Joined by one of the only two Olympic gold medalists from India, Abhinav Bindra, former Indian cricket team captain Rahul Dravid, and All England Open badminton champion Pullela Gopichand on its Board of Advisors, GoSports Foundation's mission is to empower India's future Olympians.

Mission 
The mission of GoSports Foundation is to empower India's future Olympians.

Programs 

The GoSports Foundation Programs are structured as part of a three-level pyramid with each successive higher level aimed at enabling young Indians to start, stay in, and succeed at sport.

ACE Management Programme is a high-performance elite athlete management program, in which athletes are offered pro bono advisory and consultation services by the GoSports Foundation's panel of experts, consisting of nutritionists, psychologists, fitness trainers, lawyers, media, public relations experts, etc.

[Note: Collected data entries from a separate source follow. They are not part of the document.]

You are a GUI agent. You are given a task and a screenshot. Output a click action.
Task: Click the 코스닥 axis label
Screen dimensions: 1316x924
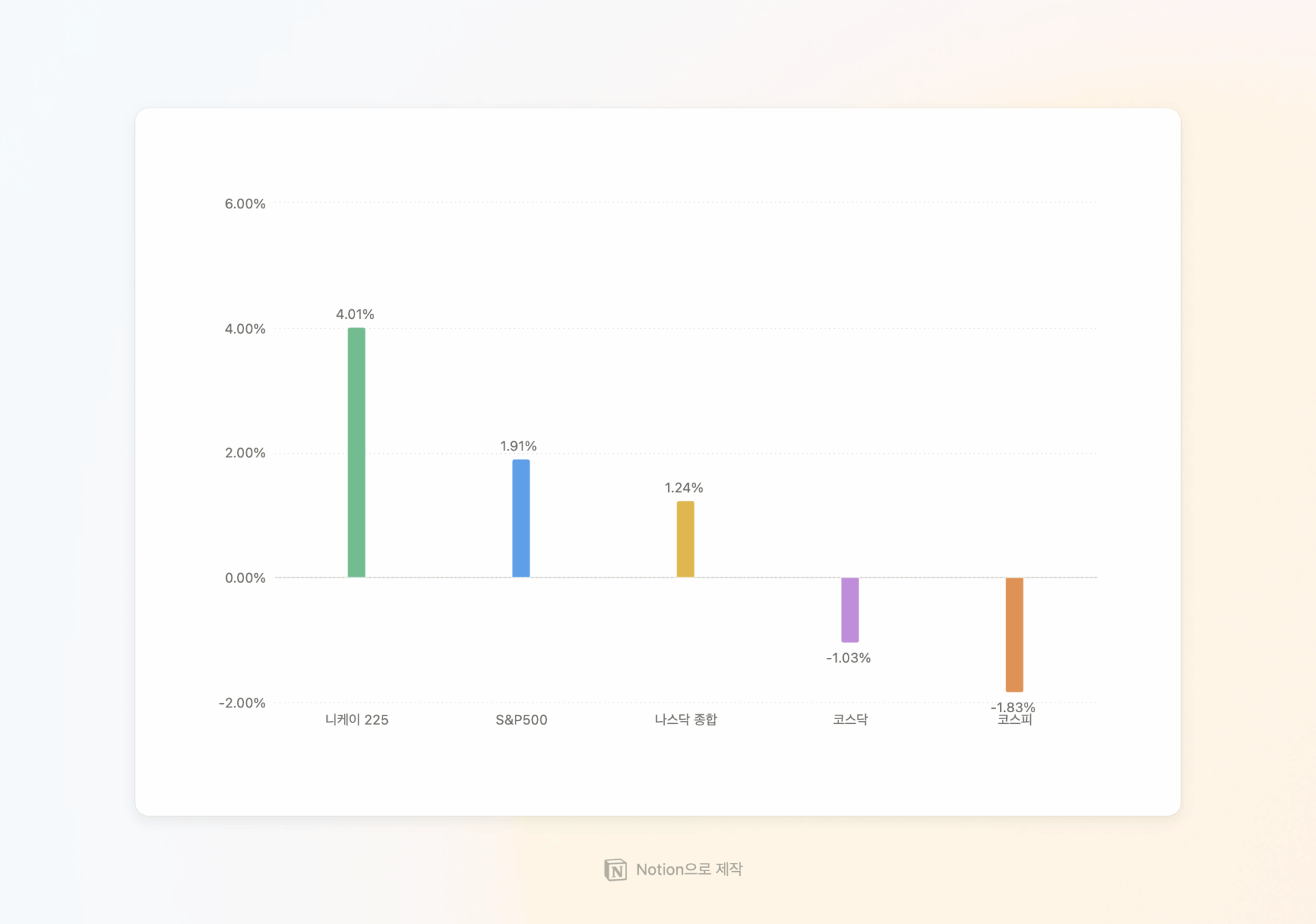[850, 720]
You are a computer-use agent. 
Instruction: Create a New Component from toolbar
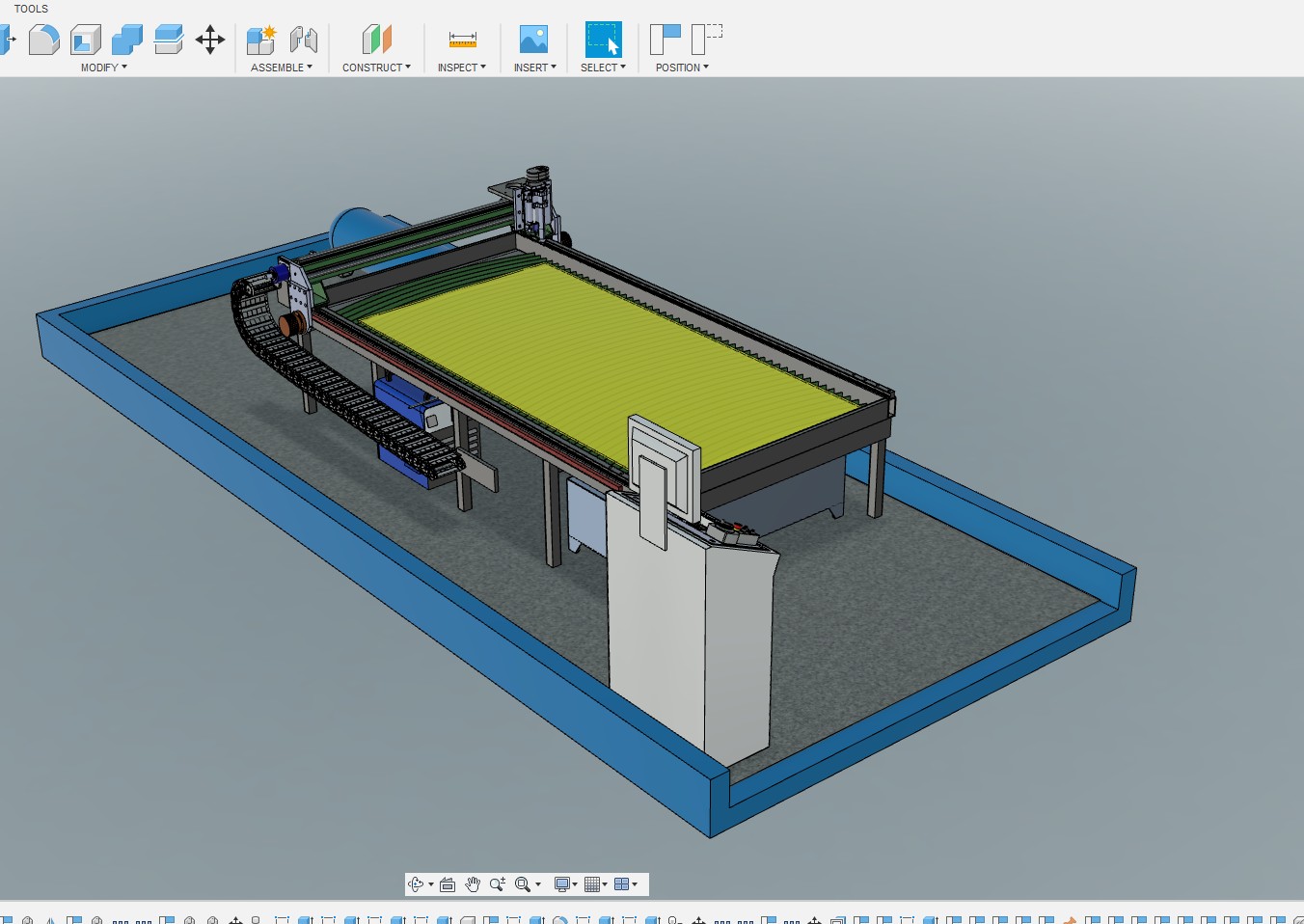point(261,40)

PACE Scholarships are offered to promising junior athletes in the age group of 13–21 years, from Olympic and Paralympic disciplines in their run-up to graduating to senior competition. PACE Scholars receive both monetary and non-monetary support.

PACER Projects are the GoSports Foundation's special projects aimed at research, knowledge management and personalized athlete-oriented interventions.

Special Projects:

The Rahul Dravid Athlete Mentorships for athletes in Olympic and Paralympic disciplines. Rahul Dravid and his team of experts personally advise chosen athletes through the year and mentor them through their sporting journeys.

Shooting development programmes in association with Abhinav Bindra Foundation. Abhinav Bindra Foundation and GoSports Foundation conduct joint programs for the development of junior Indian shooters. The programs include scholarships for selected shooters, development workshops for coaches and shooters, equipment support, as well as an opportunity for select junior shooters to receive one-on-one mentorship from Abhinav Bindra.

The GoSports Foundation Athletes’ Conclave is held with an objective to develop inspiration, promote knowledge and bonding among the athletes. The Conclave features seminars from some of India's leading sports industry experts, as well as successful sportspersons.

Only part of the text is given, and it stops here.